Method flops for r solves constituting k systems of n equations
Gaussian elimination 2rn^3/3 + 2n^2k
LU decomposition 2n^3/3 + 2n^2k
Cholesky decomposition n^3/3 + 2n^2k

The biggest use case for the Cholesky decomposition is solving least squares problems. A linear regression \text{argmin}_{\beta} ||X\beta - \mathbf{y}|| has the same solution for \beta as the system of equations (X^TX)\beta = X^T\mathbf{y}. Assuming there are at least n linearly independent vectors in X, X^TX is positive-definite.

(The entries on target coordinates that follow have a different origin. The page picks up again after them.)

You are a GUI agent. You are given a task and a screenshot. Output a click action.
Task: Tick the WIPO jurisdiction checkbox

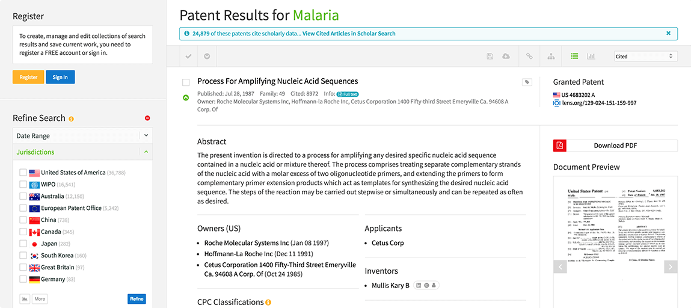point(23,185)
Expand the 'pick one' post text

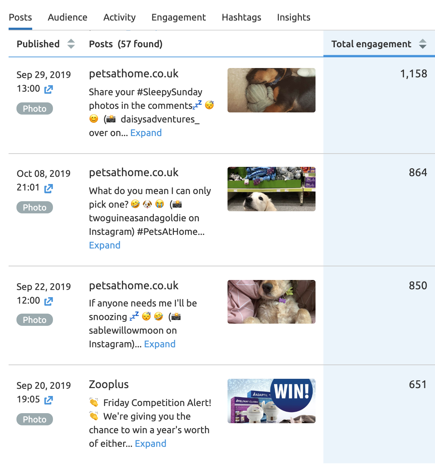104,245
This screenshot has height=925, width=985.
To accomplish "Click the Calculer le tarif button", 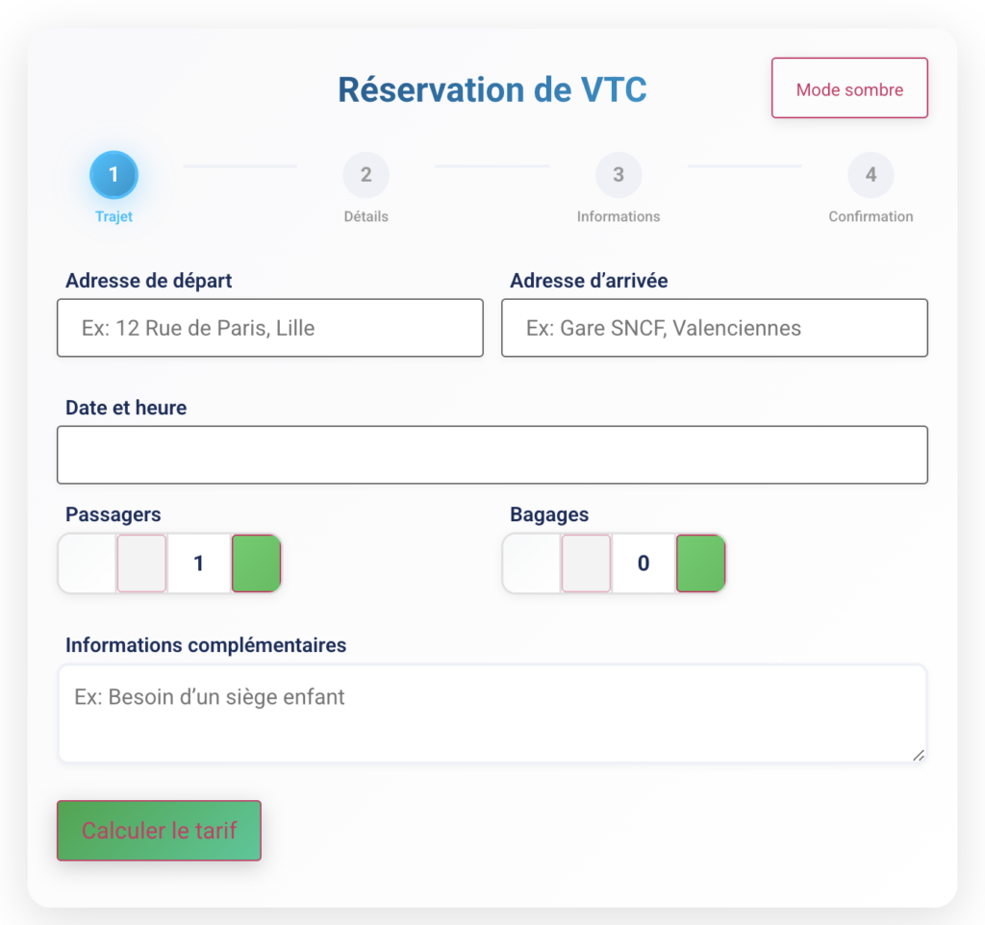I will (158, 830).
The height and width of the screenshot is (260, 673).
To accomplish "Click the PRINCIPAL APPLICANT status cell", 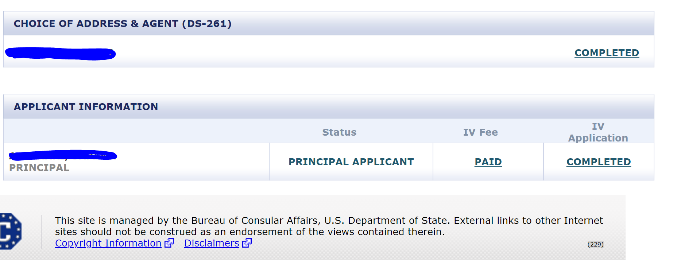I will tap(351, 162).
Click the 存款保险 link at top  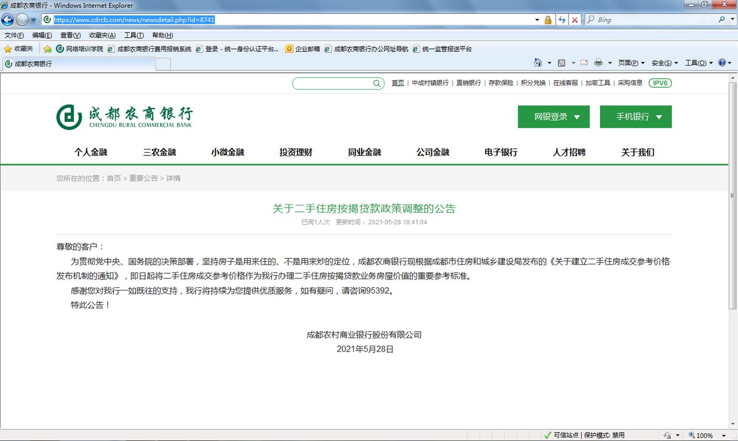(502, 83)
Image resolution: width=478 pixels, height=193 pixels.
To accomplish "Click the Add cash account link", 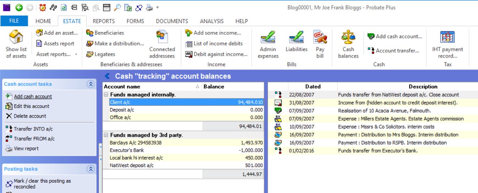I will click(x=33, y=97).
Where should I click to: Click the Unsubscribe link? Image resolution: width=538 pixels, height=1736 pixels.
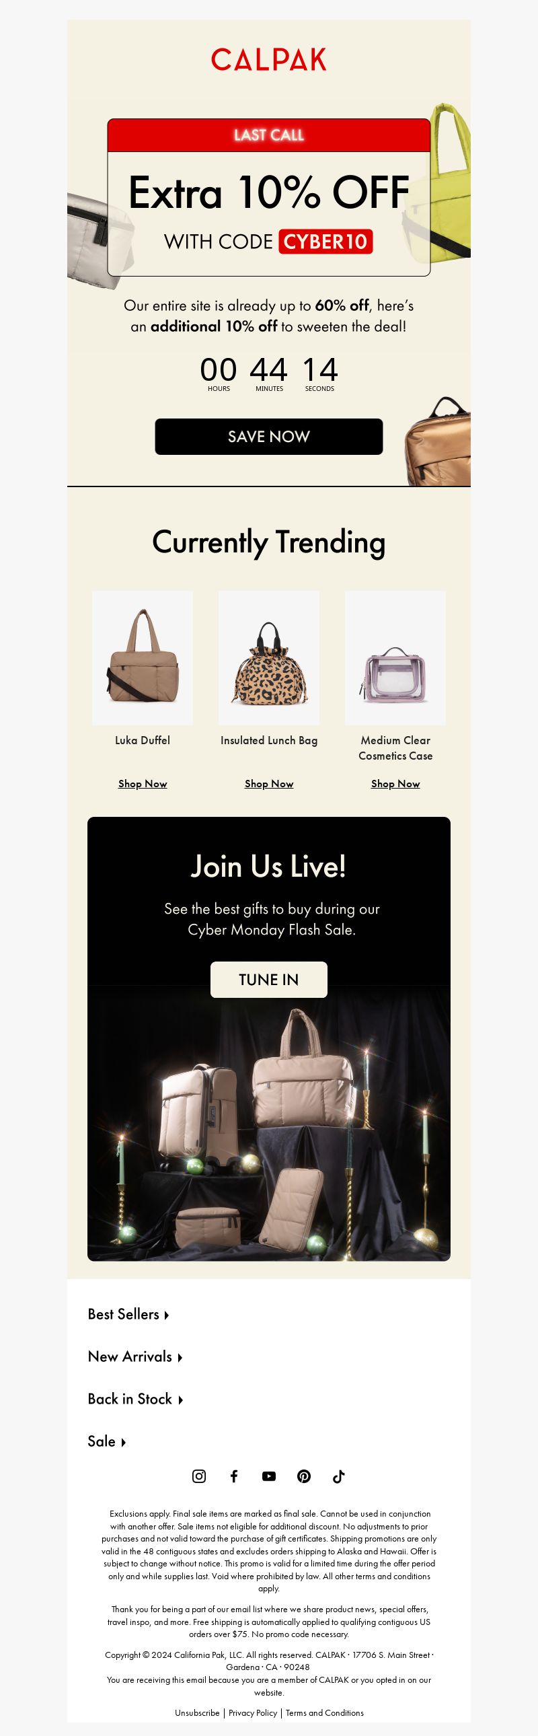click(197, 1712)
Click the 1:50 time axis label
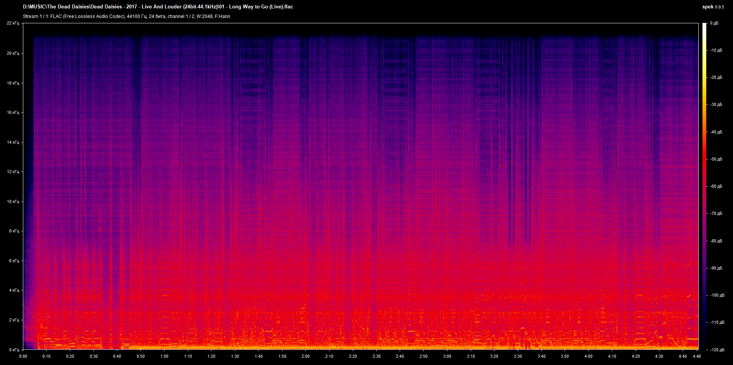 coord(282,356)
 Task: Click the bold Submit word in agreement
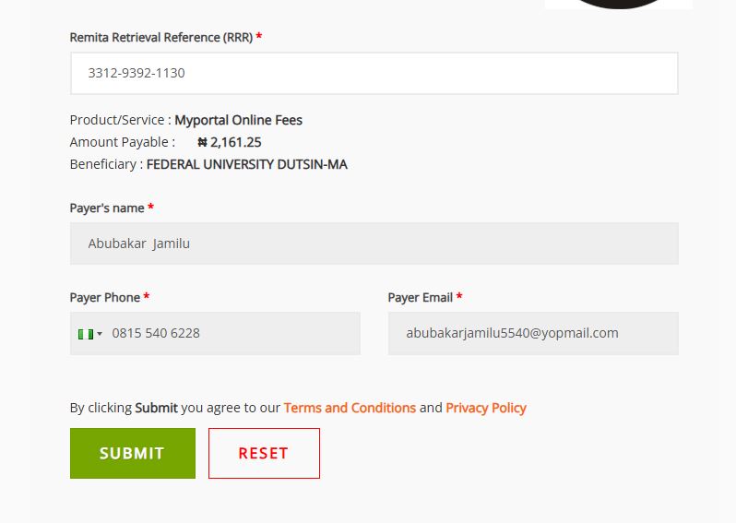(156, 408)
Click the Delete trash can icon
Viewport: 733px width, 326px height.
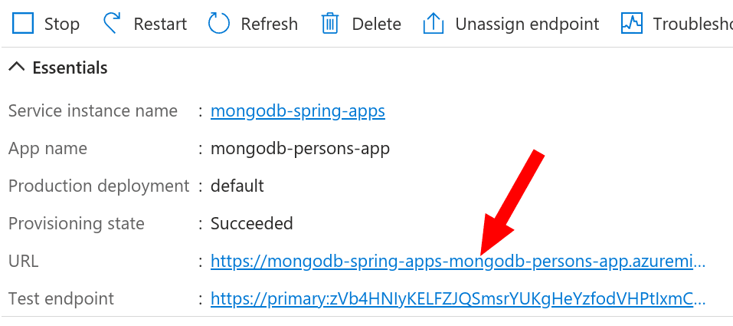click(330, 24)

Least squares fits right into the form of the Cholesky decomposition, which makes sense - it's exactly what Cholesky designed it for. He worked as a survey officer for the French in WWI, using it to triangulate distances quickly. Unfortunately he died of battle wounds just a few months before the war ended. But his work was published posthumously, and even bigger names like Alan Turing have studied his decomposition's properties.

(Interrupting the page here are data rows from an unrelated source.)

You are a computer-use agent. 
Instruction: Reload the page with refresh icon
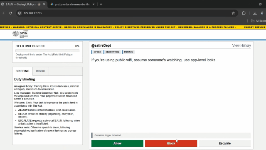click(x=11, y=13)
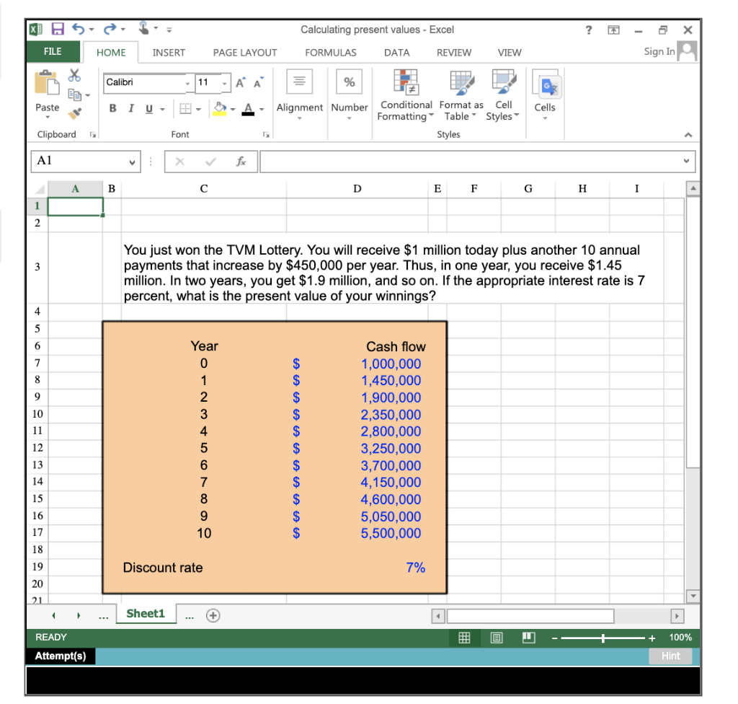The width and height of the screenshot is (738, 704).
Task: Click the Hint button
Action: [x=670, y=656]
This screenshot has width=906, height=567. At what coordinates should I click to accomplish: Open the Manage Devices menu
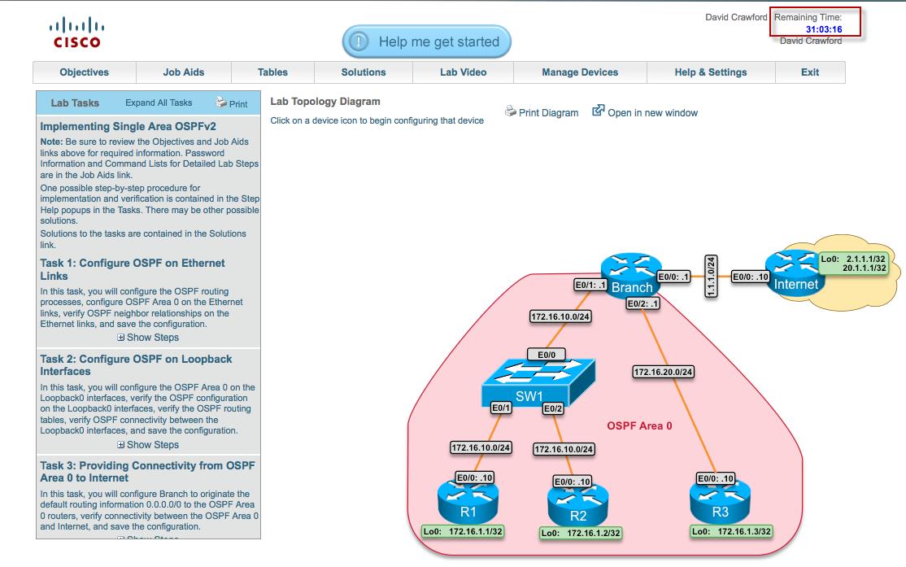(578, 72)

At Lyft we used the Cholesky decomposition in a contextual assortment bandit service. In other words, we would take a few numbers of information (e.g. how urban the user's location is) and recommend a subset of possible options based on that (e.g. regular Lyft ride, bicycle, public transit). We learned how to go from inputs (contexts) to outputs (assortments) over time by observing some loss (e.g. conversion rate). The crux of this problem was semi-frequently evaluating terms that looked like

\mathbf{x}^T\left(\sum_v vv^T\right)^{-1}\mathbf{x}
Fortunately V=\sum_v vv^T is a positive-definite matrix! We were able to evaluate V^{-1}\mathbf{x} fairly quickly thanks to the Cholesky decomposition. And... user experiences were improved? Value was delivered to key stakeholders? Something like that.

Appendix

I used complex matrices for this post to avoid a lot of duplicate terminology for real matrices. Some types of matrices are special cases of others:

Matrices

hierarchy of matrices

Definitions:

  • square: n\times n.
  • invertible: P is invertible if there exists an inverse P^{-1} such that PP^{-1} = P^{-1}P = I. This is equivalent to having only nonzero eigenvalues. Or to having a nonzero determinant.
  • conjugate transpose (noun): the result of flipping the matrix across its diagonal and flipping the sign of all imaginary components. A^* denotes the conjugate transpose of A.
  • conjugating (verb): conjugating A by an invertible matrix P means taking P^{-1}AP. I find it really unfortunate that this is based on the same word as the previous term.
  • similar: A is similar to B if you can conjugate B by some matrix to get A; A=P^{-1}BP for an invertible matrix P.
  • diagonalizable: similar to a diagonal matrix.
  • diagonal: has nonzero entries only on the diagonal.
  • Hermitian: equal to its conjugate transpose. If the matrix is real, this means it's symmetric.
  • unitary: V is unitary if V^* = V^{-1}. This really means that V acts on vectors by only rotations and flips, preserving distances and angles. We often conjugate by a unitary matrix and write the result as VAV^*.
  • positive-semidefinite (PSD): A is positive-semidefinite if for any vector v, v^TAv \ge 0. Any Hermitian matrix with nonnegative real eigenvalues has this property.
  • upper (or lower) triangular: only has nonzero entries on or above (or below) the diagonal.
  • permutation: a matrix of 0's and 1's where each column and each row has exactly one 1. During matrix multiplication, these just reorder the rows of the other matrix.
  • flop: floating point operation. A single division, multiplication, addition, or subtraction.

Notable Mentions

After careful review, these matrix decompositions did not make the cut:

  • polar decomposition. It's equivalent to SVD and just breaks the matrix into fewer parts.
  • low-rank decomposition. I'm pretty sure people only go from decomposed form -> full matrix and never the other way around.
  • Jordan normal form. It's in between eigen and Schur, and I just can't put that much nuance into one blog post.